Controversy surrounded Dallas Braden before his perfect game, however! During a game on April 22, 2010 between the Athletics and the New York Yankees, Alex Rodriguez, the Yankees’ third baseman walked across the pitcher’s mound on his way to first base after a foul ball in the sixth inning. Braden told him to get off the mound, that it was pitcher’s territory and that no opposing player should even consider crossing it.
Crossing the pitcher’s mound is a direct violation of one of baseball’s lesser unwritten rules. And Dallas Braden, a pitcher with just a handful of wins in his career responded to superstar Rodriguez by ordering him off the mound! Braden said later, “It’s territorial! I don’t care if I’m Cy Young or the twenty-fifth man on the roster; if I’ve got the ball in my hand and I’m on the mound, that’s my mound, not yours!”
Rodriguez said “I thought he was talking to someone else!” There is no doubt that baseball is a game of hierarchy, from locker assignments to seating charts on team transportation. Some feel that Braden overstepped the mark with his criticism of Rodriguez, while others are not surprised as Alex Rodriguez seems to be in contention with somebody on a fairly consistent basis.
Dallas Braden is only twenty-seven years old – again, like Mark Buehle, he has an entire career ahead of him to pitch another perfect game and more power to him!

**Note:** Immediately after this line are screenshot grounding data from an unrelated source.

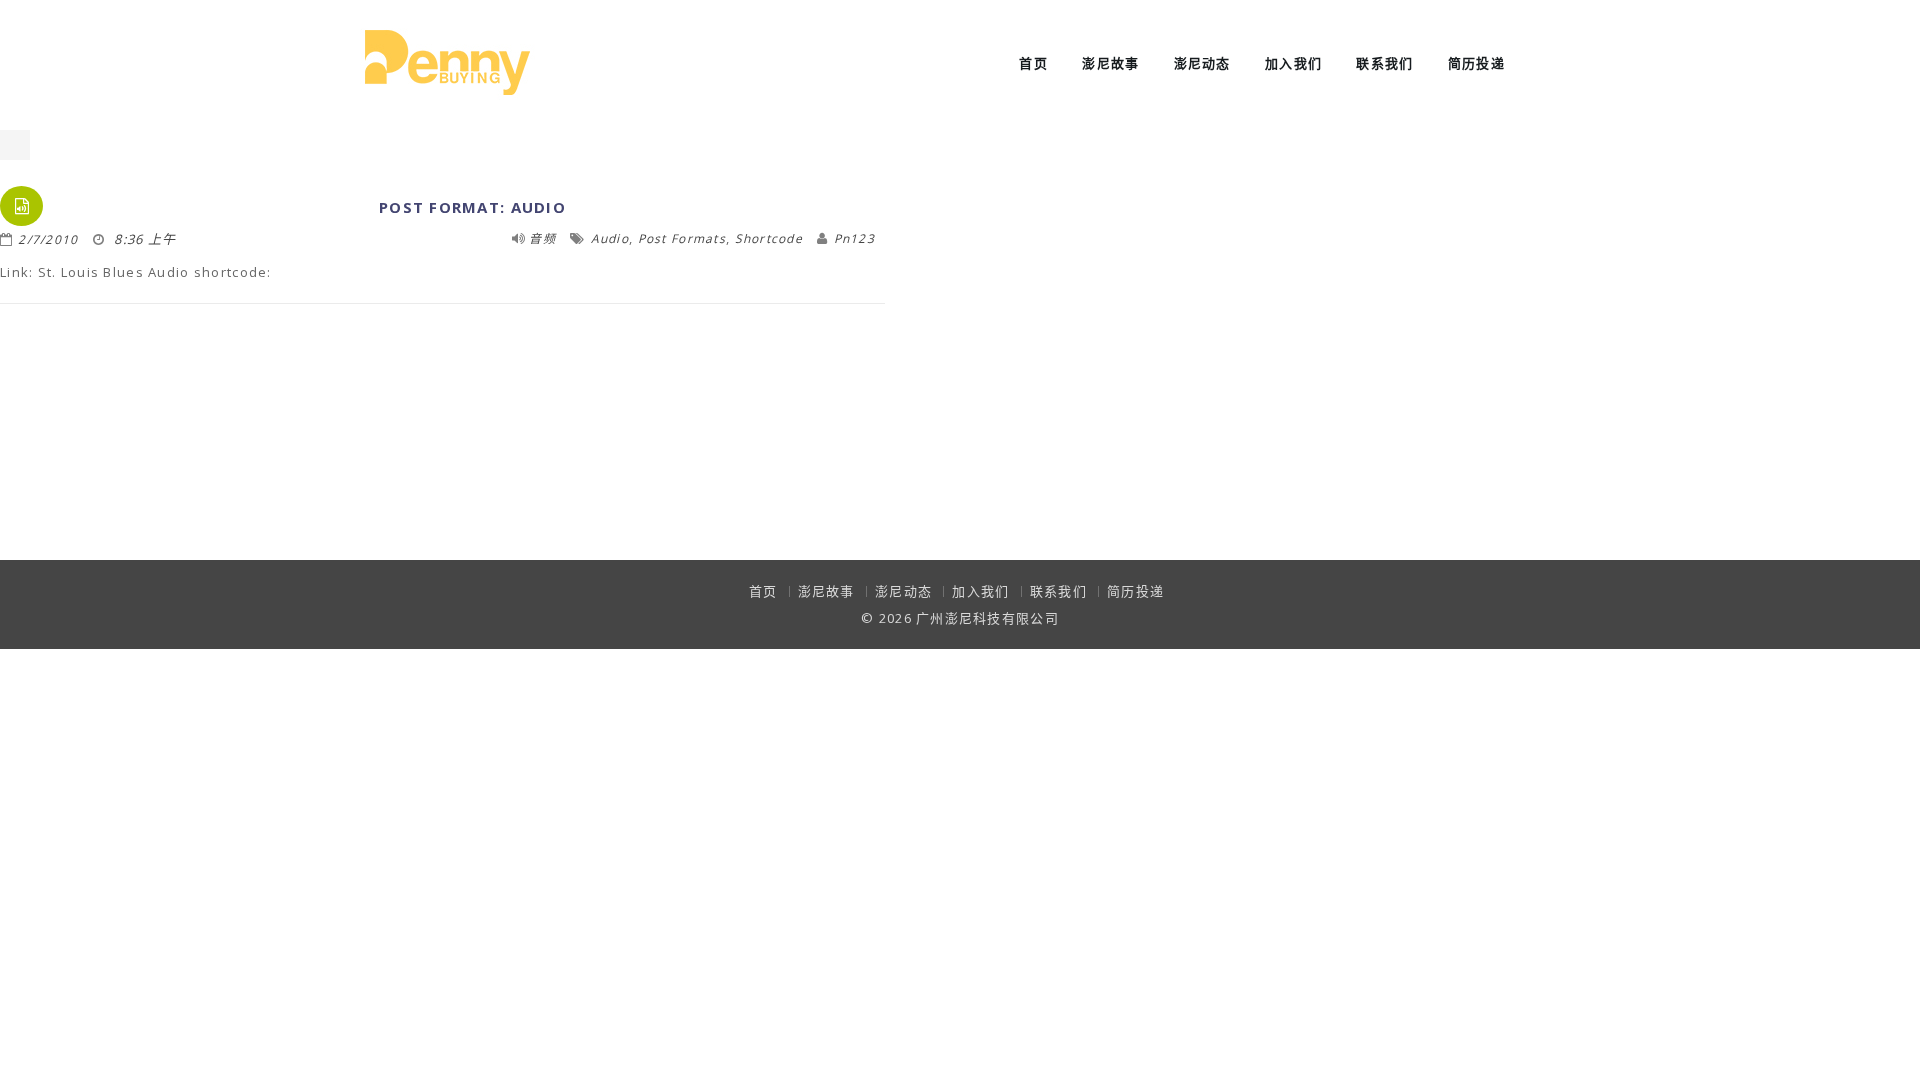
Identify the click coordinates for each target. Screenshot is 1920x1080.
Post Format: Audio (472, 207)
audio (610, 238)
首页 (1033, 63)
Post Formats (682, 238)
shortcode (769, 238)
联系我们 (1384, 63)
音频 (542, 238)
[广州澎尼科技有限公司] (447, 61)
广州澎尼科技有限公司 (987, 618)
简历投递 (1476, 63)
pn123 (854, 238)
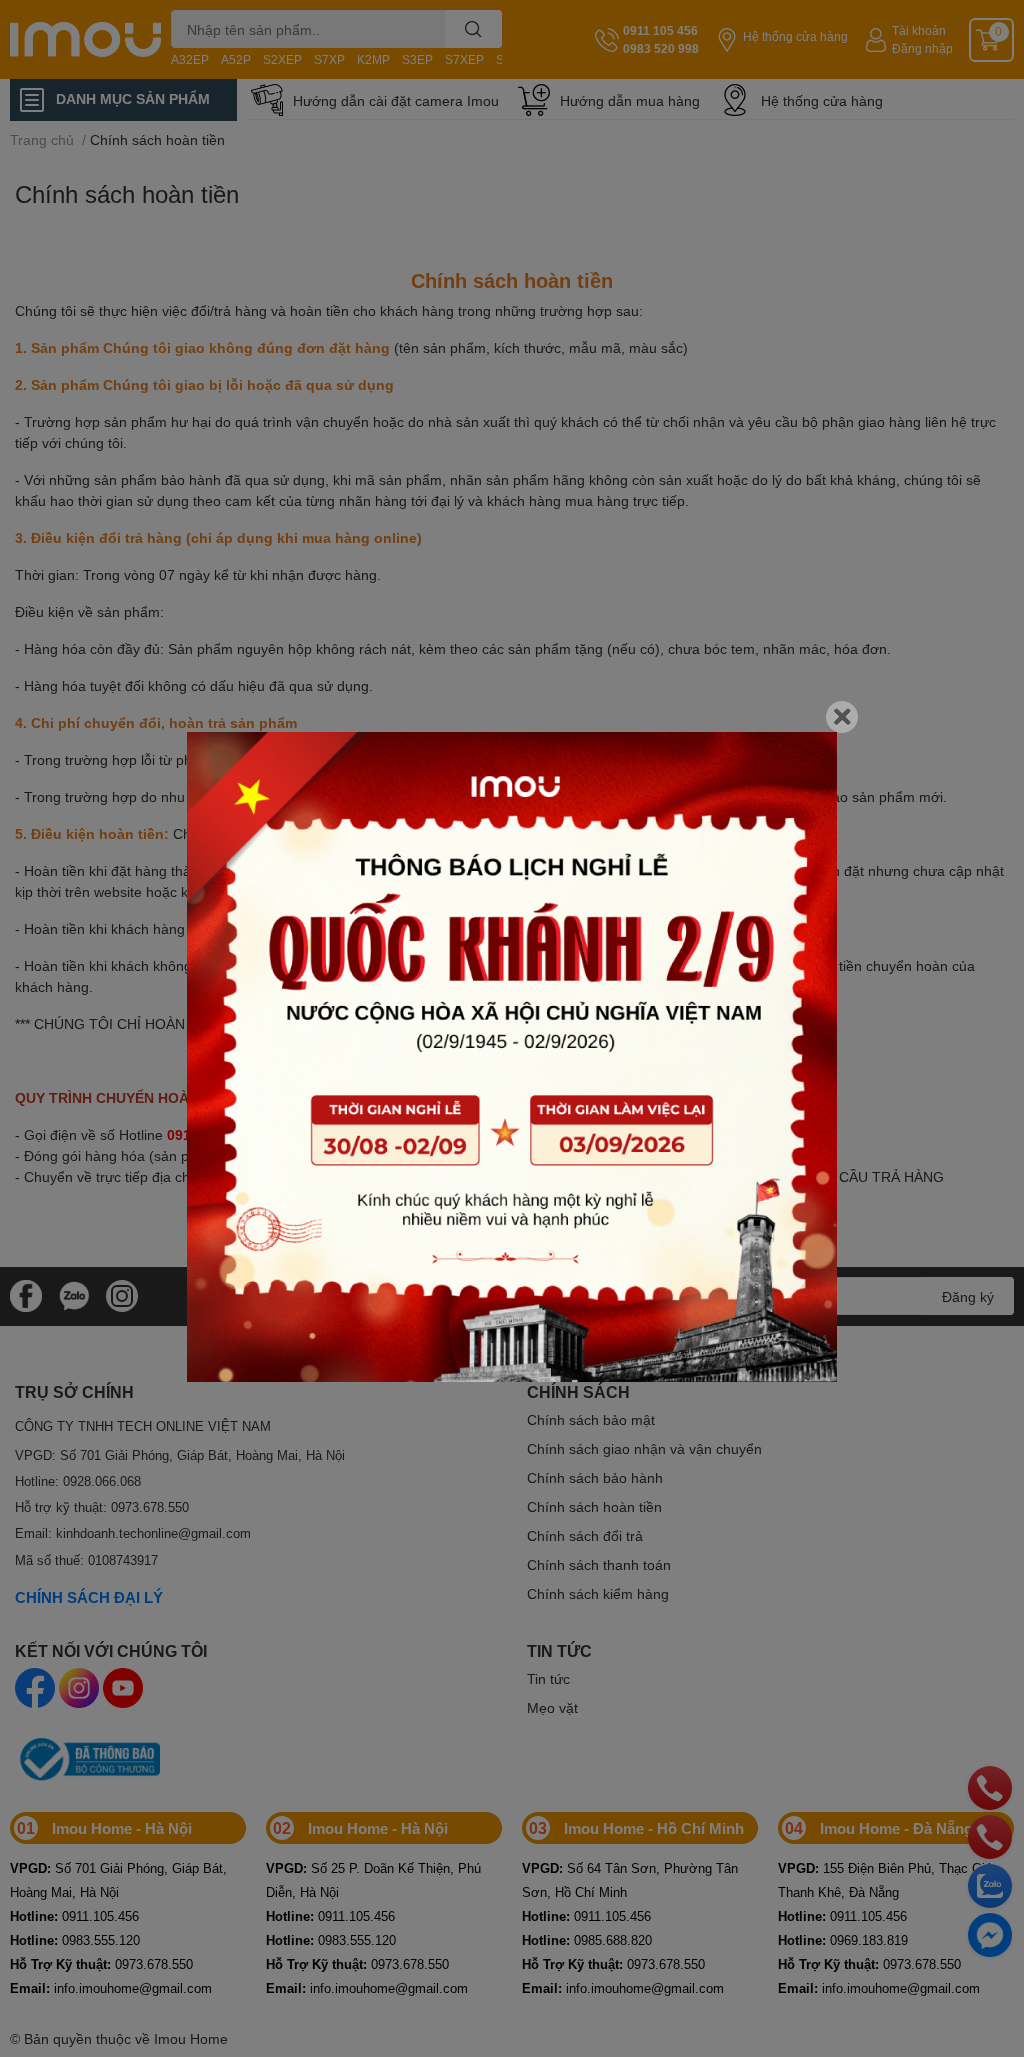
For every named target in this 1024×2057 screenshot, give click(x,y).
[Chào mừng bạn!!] (512, 1057)
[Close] (842, 717)
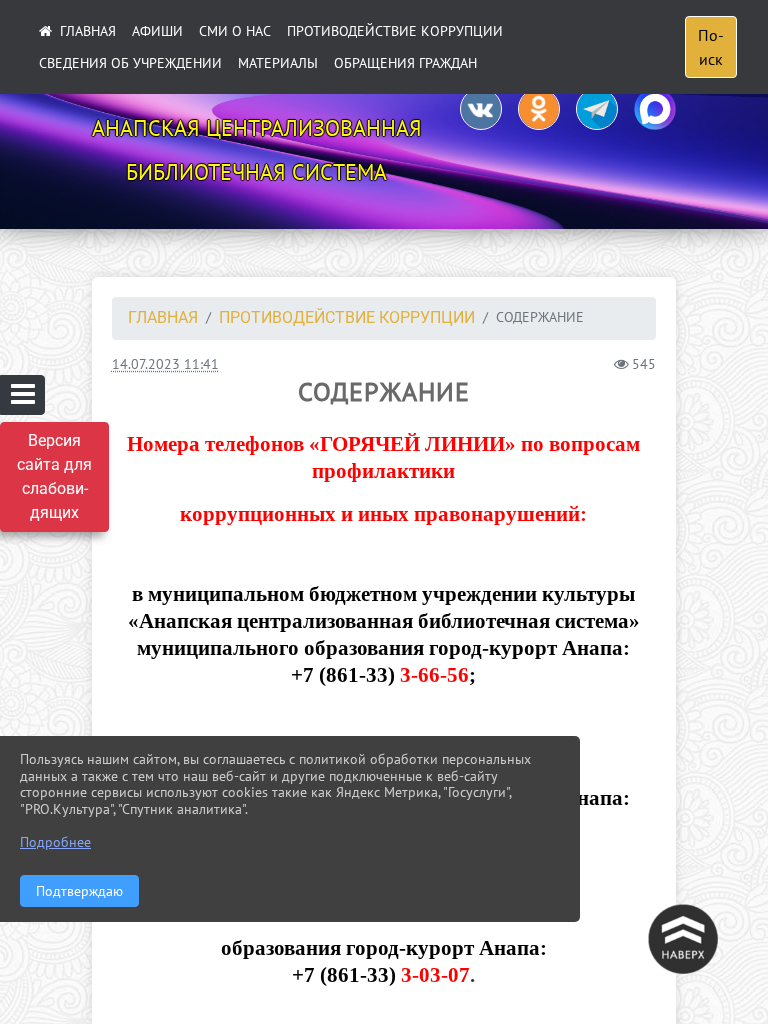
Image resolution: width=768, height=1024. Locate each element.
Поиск (711, 47)
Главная (163, 317)
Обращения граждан (405, 63)
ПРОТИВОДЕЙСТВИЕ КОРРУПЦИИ (395, 31)
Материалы (278, 63)
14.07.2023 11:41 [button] (165, 363)
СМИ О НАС (235, 31)
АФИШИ (157, 31)
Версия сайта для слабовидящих (54, 476)
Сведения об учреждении (130, 63)
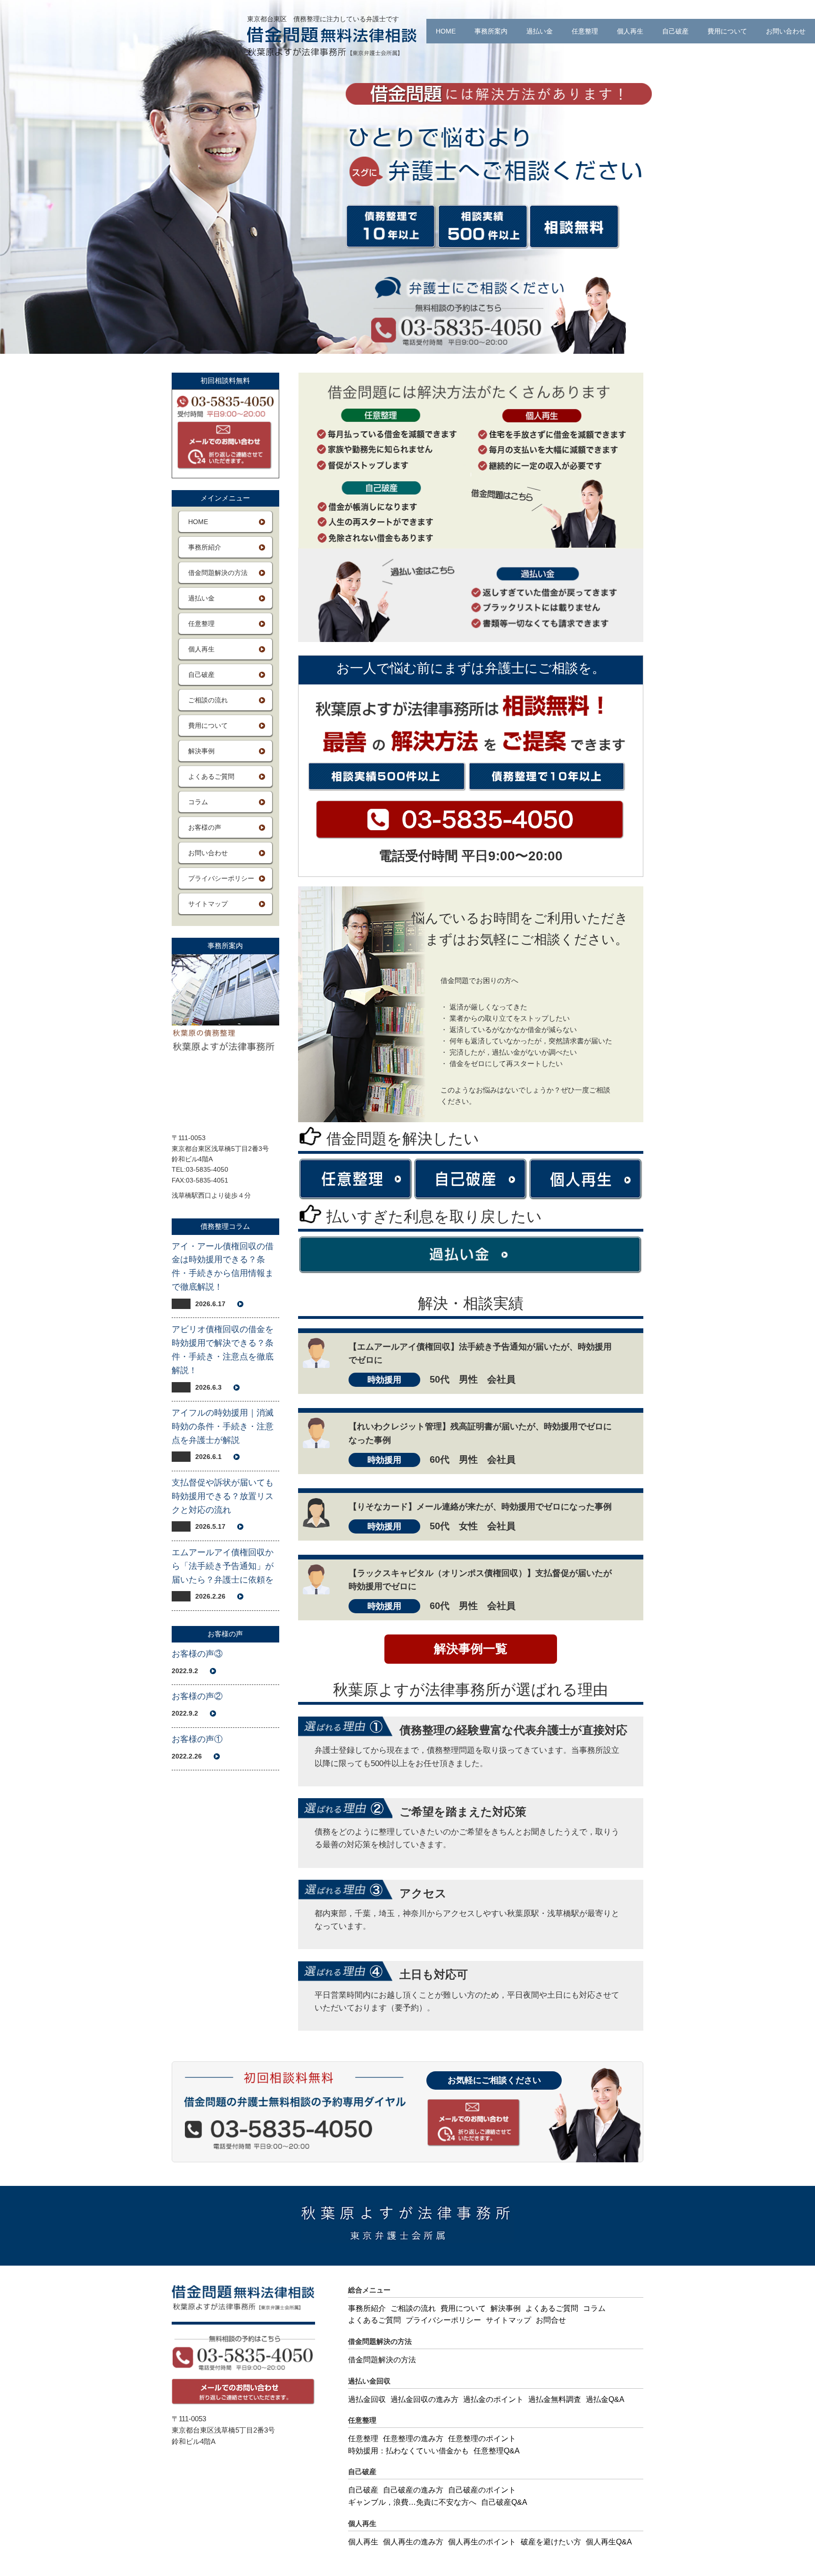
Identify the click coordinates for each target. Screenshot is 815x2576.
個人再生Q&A (609, 2542)
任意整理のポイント (482, 2438)
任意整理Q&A (497, 2451)
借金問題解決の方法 (218, 572)
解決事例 (201, 751)
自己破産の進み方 (413, 2490)
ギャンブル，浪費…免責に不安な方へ (412, 2502)
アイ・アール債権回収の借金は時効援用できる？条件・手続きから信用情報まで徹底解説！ (223, 1267)
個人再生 (630, 31)
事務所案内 (490, 31)
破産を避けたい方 (551, 2542)
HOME (446, 31)
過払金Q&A (605, 2399)
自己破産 (675, 31)
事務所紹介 (204, 547)
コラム (198, 802)
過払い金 (539, 31)
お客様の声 (204, 827)
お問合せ (551, 2320)
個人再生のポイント (482, 2542)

Roy Halladay of the Philadelphia Phillies waited just twenty days following Dallas Braden before pitching his own perfect game on May 29, 2010 against the Florida Marlins in Miami. He retired all twenty-seven batters and struck out eleven of them. This was the first time in baseball’s modern era that two pitchers; Dallas Braden and Roy Halladay had each pitched a perfect game in the same month and also the first time that more than one perfect game had been thrown in the same season.
And on August 24, 2010 in celebration, Roy Halladay presented about sixty Baume & Mercier watches to everybody in the clubhouse. Each watch came in a brown presentation case which bore an inscription, “We did it together! Thanks, Roy Halladay.” Each watch was also engraved on the back with the date of the game, the line score and of course, the name of the recipient.
A gentleman! May he pitch another perfect game and be the first ever, to pitch two of them!